Unabhängig davon, wie sich die Delegierten auf dem SPD-Parteitag in Bonn entscheiden werden, ob sie sich noch einmal in eine große Koalition begeben wollen oder nicht, die Ära Merkel ist bereits zu Ende. Wie heißt es noch so treffend in der Revolutionstheorie? Nach einem Zustand relativer Ruhe folgt eine Phase rascher Veränderung. Und genau so wird es kommen. Das, was jetzt als endlos lange Zeit nach der Wahl bezeichnet wird, ist die Vorglut für politisch gravierend andere Verhältnisse. Und die Diskussion, die in diesen Tagen heftig um die Rolle der Sozialdemokratie geführt wird, geht am Thema vorbei. Das Thema ist der Sekundentod von Frau Merkel. Ihre Kanzlerschaft ist, betrachtet man ihre politischen Einflussmöglichkeiten, bereits beendet. Wenn sich die Sozialdemokratie von dem Bundespräsidenten aus den eigenen Reihen den Trugschluss aufoktroyieren lässt, es ginge bei der Rettung um Merkel gleich um die ganze Republik, dann ist das sehr bedauerlich, denn es geht einzig und allein um Merkel.

◆ ◆ ◆ ◆ ◆

Aufgabe → Setze den Text über das Ende der Ära Merkel im selben Ton fort, beginnend nach seinem letzten Satz.

Datensatzinhalt →
◆ ◆ ◆ ◆ ◆

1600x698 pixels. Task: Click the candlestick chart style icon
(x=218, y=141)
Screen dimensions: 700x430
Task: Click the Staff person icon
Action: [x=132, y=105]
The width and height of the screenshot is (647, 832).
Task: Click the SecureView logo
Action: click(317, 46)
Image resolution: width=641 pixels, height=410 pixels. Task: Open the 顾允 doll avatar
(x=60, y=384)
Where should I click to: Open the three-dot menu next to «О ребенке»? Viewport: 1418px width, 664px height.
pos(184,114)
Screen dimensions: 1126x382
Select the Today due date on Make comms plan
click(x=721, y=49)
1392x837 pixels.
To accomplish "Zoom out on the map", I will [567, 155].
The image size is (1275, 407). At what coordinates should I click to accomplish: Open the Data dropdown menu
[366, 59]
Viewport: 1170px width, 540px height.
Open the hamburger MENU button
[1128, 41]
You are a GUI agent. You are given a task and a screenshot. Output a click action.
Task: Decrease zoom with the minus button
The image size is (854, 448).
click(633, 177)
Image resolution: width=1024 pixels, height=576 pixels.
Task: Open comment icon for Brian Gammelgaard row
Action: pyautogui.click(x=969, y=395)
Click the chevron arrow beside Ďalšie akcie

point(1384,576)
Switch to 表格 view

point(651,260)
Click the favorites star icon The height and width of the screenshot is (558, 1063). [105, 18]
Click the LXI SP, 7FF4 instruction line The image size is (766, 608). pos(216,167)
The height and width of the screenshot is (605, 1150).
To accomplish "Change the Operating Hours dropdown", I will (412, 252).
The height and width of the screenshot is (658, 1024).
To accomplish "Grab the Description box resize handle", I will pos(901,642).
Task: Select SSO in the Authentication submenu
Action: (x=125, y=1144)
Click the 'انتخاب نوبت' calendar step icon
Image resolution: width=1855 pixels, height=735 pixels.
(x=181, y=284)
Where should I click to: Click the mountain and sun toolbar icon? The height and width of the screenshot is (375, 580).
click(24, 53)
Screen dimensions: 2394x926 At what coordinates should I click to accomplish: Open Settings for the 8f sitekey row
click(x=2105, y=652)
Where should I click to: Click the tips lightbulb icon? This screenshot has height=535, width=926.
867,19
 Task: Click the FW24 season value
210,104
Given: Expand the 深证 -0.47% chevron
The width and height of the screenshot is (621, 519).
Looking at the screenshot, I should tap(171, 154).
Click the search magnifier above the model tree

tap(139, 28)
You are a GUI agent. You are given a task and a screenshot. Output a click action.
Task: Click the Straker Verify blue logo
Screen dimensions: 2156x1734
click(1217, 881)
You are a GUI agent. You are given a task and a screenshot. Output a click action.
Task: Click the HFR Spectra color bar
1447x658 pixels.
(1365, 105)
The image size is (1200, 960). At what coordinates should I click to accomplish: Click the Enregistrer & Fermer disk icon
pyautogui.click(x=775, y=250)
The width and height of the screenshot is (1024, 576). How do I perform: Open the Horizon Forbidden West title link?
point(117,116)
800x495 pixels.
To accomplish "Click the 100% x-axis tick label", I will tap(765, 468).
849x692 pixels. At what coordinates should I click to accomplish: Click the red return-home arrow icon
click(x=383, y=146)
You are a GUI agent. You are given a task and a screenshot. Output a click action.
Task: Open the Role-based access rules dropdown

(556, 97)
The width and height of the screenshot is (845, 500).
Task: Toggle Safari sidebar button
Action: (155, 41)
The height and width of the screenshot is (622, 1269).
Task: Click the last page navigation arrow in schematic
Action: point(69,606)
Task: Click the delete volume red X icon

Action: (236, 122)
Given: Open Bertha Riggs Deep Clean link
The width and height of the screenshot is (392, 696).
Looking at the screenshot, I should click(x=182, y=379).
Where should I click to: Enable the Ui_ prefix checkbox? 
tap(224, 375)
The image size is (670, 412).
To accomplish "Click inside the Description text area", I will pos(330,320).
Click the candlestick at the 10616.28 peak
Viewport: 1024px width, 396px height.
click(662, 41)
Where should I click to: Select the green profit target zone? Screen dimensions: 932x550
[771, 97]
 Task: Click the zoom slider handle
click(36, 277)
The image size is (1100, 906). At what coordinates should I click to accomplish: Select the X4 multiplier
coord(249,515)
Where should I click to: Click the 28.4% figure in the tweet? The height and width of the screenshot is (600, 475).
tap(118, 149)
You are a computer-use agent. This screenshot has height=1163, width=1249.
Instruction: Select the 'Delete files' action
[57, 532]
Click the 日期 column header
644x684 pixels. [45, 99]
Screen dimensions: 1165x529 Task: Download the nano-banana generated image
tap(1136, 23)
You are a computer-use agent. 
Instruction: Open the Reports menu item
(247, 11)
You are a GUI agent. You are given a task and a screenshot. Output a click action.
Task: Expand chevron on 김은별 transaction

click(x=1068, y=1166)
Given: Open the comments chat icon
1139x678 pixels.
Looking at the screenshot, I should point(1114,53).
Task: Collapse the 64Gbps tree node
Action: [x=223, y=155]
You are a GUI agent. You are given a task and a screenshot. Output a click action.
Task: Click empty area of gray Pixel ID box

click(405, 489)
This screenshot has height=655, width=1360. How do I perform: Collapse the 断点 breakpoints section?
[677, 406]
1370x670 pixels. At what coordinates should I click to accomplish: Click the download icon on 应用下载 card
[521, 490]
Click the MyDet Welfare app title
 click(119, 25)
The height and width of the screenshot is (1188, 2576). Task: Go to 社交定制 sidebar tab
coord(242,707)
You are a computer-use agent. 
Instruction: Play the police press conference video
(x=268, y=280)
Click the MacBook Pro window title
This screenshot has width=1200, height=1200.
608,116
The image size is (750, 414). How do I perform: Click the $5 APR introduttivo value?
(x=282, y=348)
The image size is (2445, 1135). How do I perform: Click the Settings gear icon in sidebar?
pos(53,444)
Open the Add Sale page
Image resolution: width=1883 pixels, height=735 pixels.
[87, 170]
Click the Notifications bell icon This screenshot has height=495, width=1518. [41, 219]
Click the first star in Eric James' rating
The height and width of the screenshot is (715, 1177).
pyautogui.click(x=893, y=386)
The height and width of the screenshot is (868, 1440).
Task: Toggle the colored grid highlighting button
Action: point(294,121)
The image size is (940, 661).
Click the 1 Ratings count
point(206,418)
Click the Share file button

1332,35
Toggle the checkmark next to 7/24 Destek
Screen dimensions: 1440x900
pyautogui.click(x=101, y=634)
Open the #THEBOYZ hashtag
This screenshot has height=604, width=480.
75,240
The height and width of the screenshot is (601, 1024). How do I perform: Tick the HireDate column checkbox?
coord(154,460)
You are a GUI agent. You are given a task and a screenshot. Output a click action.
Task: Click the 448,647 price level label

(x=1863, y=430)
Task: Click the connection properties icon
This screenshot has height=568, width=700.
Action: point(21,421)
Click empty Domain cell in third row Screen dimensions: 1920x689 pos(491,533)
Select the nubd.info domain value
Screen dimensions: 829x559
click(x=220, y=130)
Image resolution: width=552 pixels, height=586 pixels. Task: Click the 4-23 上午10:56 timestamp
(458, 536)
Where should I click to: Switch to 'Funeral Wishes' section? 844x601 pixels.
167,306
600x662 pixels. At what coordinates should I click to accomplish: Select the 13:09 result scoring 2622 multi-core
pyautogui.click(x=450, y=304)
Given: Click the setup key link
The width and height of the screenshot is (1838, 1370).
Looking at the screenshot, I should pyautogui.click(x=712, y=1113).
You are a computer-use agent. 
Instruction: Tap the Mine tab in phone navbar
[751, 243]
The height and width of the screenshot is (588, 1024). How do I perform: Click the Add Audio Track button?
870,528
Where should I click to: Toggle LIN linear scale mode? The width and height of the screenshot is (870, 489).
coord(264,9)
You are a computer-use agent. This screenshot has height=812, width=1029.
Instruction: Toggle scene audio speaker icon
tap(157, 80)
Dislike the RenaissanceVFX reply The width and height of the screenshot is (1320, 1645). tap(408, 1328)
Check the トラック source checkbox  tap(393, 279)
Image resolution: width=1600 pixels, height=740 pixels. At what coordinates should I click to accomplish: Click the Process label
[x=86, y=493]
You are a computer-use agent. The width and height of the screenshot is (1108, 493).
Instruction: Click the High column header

◆ ◆ ◆ ◆ ◆

Lösung →
Bei der Rückschau auf die Reihe der deutschen Bundeskanzler ist es bemerkenswert, dass bei jedem sofort Stichworte aufblitzen für die Politik, die sie vertraten. Adenauer stand für die gnadenlose Einfügung der Republik in den Westen und für die Aussöhnung mit Frankreich, Erhard für die Theorie des Marktes, Willy Brandt für mehr Demokratie wagen, Helmut Schmidt stand vor allem für die Vermittlung demokratischer Pflichten und die Legitimation durch Verfahren. Bei Kohl, dem politischen Ziehvater Merkels, wird es bereits schwierig, irgend etwas zu finden, für das er stand, wäre da nicht das historische Geschenk der Wiedervereinigung gewesen, das er ohne Wenn und Aber entgegennahm. Doch wofür steht Merkel? In einer Welt, die sich während ihrer Regentschaft verändert hat wie selten zuvor. Bei der Antwort sollte man sich etwas Zeit nehmen.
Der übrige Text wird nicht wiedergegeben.